Lithuania will need to spend 14 billion euros over the next decade to meet its climate change commitments, according to President Gitanas Nausėda.
Some of the costs has to be covered from the EU budget, the president said on Wednesday.
“For Lithuania to meet its commitments in 2030, additional measures may require as much as 14 billion euros, of which almost 10 billion euros will have to be allocated from the state budget,” Nauseda said at a foreign policy conference in Vilnius.
“This is a high price that we will not be able to pay all by ourselves,” he added.
Lithuania’s total central government spending stands at about 12 billion euros this year.
The EU aims to reduce greenhouse gas emissions by at least 40 percent by 2030. The individual target set for Lithuania is to cut the emissions by 9 percent.
Lithuania’s growing area of arable land and relatively old vehicle stock are the main challenges.
Nausėda is leaving on Thursday for an EU summit to hold talks on climate change and the bloc’s next multiannual financial framework.
The EU’s member states will discuss whether to approve the commitment to shift to a climate-neutral economy by 2050.
In late November, the Lithuanian president and the Latvian and Estonian prime ministers published a joint letter, warning that cutting EU spending in the next budget would undermine climate change ambitions.
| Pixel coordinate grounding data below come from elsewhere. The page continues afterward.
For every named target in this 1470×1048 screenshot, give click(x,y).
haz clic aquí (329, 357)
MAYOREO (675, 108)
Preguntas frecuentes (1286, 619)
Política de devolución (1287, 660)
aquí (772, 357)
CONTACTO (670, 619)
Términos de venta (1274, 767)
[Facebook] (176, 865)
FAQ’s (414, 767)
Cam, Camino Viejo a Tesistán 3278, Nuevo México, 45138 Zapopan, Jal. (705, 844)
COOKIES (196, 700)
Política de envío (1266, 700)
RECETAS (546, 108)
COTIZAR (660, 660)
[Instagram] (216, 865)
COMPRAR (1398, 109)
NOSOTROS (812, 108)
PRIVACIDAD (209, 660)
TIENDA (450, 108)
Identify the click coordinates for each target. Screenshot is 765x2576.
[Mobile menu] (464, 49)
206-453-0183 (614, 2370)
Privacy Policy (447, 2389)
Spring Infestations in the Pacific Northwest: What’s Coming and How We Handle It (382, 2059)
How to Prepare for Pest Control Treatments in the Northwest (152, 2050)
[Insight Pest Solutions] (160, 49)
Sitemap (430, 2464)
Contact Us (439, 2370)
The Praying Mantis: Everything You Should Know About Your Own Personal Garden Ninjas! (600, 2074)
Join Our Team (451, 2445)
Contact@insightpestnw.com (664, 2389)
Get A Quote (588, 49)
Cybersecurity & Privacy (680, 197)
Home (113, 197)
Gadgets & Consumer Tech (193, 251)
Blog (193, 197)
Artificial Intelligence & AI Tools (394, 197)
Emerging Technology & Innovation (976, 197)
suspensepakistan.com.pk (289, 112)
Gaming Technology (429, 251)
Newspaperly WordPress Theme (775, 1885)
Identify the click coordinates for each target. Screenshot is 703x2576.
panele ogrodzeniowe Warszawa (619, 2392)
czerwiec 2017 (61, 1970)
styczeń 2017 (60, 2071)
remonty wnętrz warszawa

Lithuania sees the current EU budget proposals, which would see cohesion funds slashed for the country by a fourth, as unacceptable.
“Such ideas threaten to complicate structural reforms and, unfortunately, effect the ‘two-speed Europe’ model, which is definitely not something we want,” Nausėda said on Wednesday.
According to the president, Lithuania is firmly committed to the goal of achieving climate neutrality by 2050, but “transformations of this scale require sustainable financing that must be envisaged in the multiannual financial framework”.
“The same rules must apply to all member states, including access to support from the Just Transition Fund,” he said.
Talks on the bloc’s next multiannual budget are expected to be completed next year.